Agacé par ces pensés perverse qui ne cessait de l'assaillir, il fit de son mieux pour paraître distant :

- Il y a des sièges en face de mon bureau, Mme Norburry ! Fit-il sèchement.

- Oh ! S'exclama l'intéressé en se dirigeant de sa démarche chaloupée vers l'un des sièges défoncé qui se trouvait en face du bureau de Presley.

Il la regarda se déhancher avec la certitude que cette femme voulait le séduire. Elle croisa ses jambes parfaites faisant un peu plus remonter l'échancrure de sa jupe courte et la gorge sèche le détective reprit :

- Dites moi quel est votre problème, exactement ?

- C'est... C'est mon amie Petra qui m'a conseillé de venir vous voir... Je... Je...

- C'est très intéressant ce que vous me dites là, coupa-t-il sarcastique, mais que voulez vous exactement? Redemanda t-il en tentant de garder son calme devant la comédie qu'elle lui jouait.

- Oh! Oui, mon problème... Dit-elle comme en sortant d'une transe, elle releva la tête pour le regarder dans les yeux. Eh bien, il s'agit de mon mari.

- Oui, et alors? Vous le croyez infidèle? Vous voulez que je le file?

- Herbert? Infidèle? S'esclaffa t'elle avec méprit. Ne soyez pas ridicule! C'est un minable petit comptable, qui voudrait de lui?

- Vous apparemment... Intercéda Presley, dérangé par la soudaine dureté qu'elle montrait.

- Oui... Moi... En effet... Fit-elle, de nouveau songeuse.

- Je ne vois toujours pas votre problème miss Norburry... Reprit le détective pour empêcher sa cliente de reprendre sa scène.

- Appelez moi Janice...

- Je vous disais donc, fit-il en appuyant sur chaque syllabes, Miss Norburry, et si vous en veniez au fait!

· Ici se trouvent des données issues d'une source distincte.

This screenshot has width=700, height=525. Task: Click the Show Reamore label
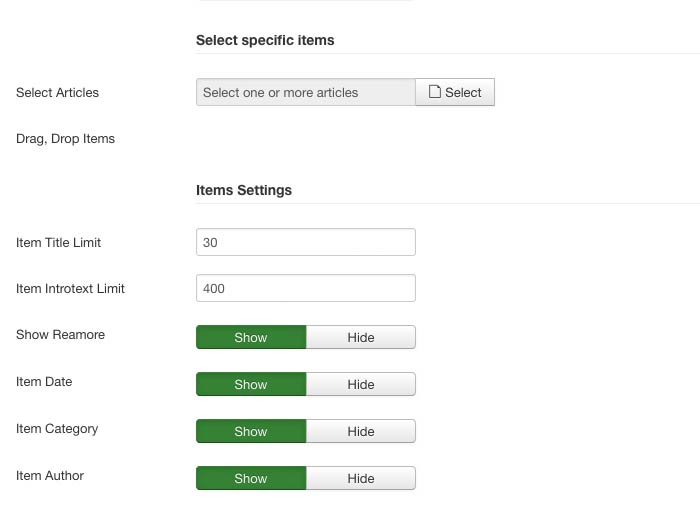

- C'est que cela peut vous paraître stupide... Murmura t'elle soudain timide.

- Allez-y de toute façons cette entrevue vous est déjà facturée !

- Hum... eh bien, cela fait un an que j'ai épousé Herbert, il était si mignon avec son air paumé, commença Janice, je peux dire que ça a été le coup de foudre ! Nous ne savions rien l'un de l'autre à part que nous nous aimions beaucoup. Mais seulement voilà, nous venons de fêter notre premier anniversaire de mariage et je n'en sais toujours pas plus sur l'homme que j'ai épousé. Cela peut paraître futile, mais je veux des enfants, et je veux savoir exactement à qui j'ai affaire. Il refuse de me parler de son passé, je n'ai donc d'autre choix que de recourir à vos services... Je vous paierais ce qu'il faut, mais il faut que je connaisse la vérité sur mon mari, sans qu'il ne le sache.

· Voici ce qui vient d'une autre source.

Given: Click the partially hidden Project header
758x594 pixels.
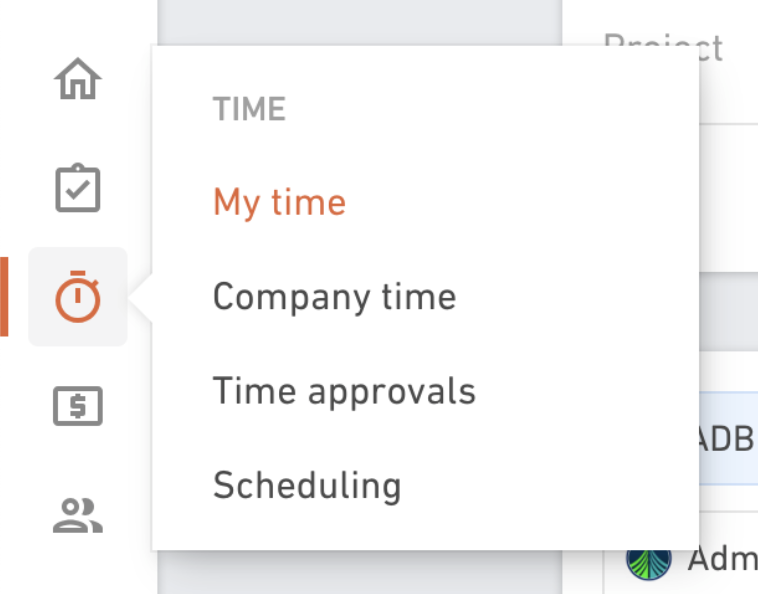Looking at the screenshot, I should click(x=663, y=47).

- Cela risque de prendre du temps et de vous coûter extrêmement chère, ne serait-il pas mieux de lui parler...

- Soyez sûr que si l'argent avait une quelconque importance pour moi, je n'aurais pas épousé Herbert. Je suis une riche héritière, je vous le répète, l'argent n'est pas un problème... Mais la discussion n'est pas une option.

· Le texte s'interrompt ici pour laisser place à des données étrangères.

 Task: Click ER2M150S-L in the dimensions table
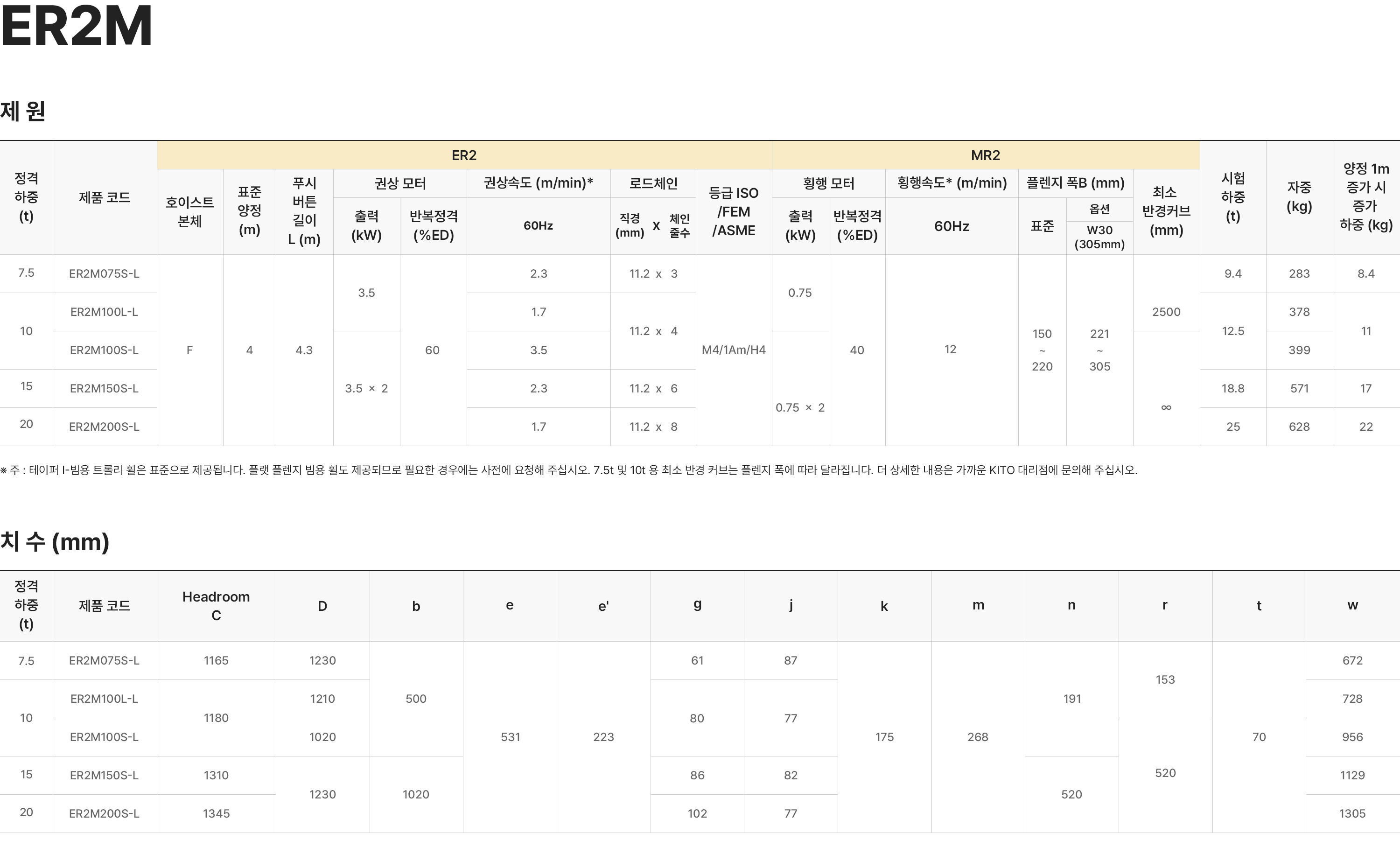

Presley ne voyait aucune bonne raison de refuser l'affaire, la seule autre chose qu'il avait à faire était de retrouver le chat de la vieille madame Corshack. Vu comment la vieille étouffait cette pauvre bête, il n'y avait rien d'étonnant à ce que Minette se soit encore enfuit.

Sommes toutes, il préférait laisser encore un peu de liberté à ce pauvre animal et s'occuper de cette affaire qui ne lui semblait pas bien compliqué. Il lui suffirait de se tenir à l'écart de la si séduisante, mais si énigmatique Janice Norburry.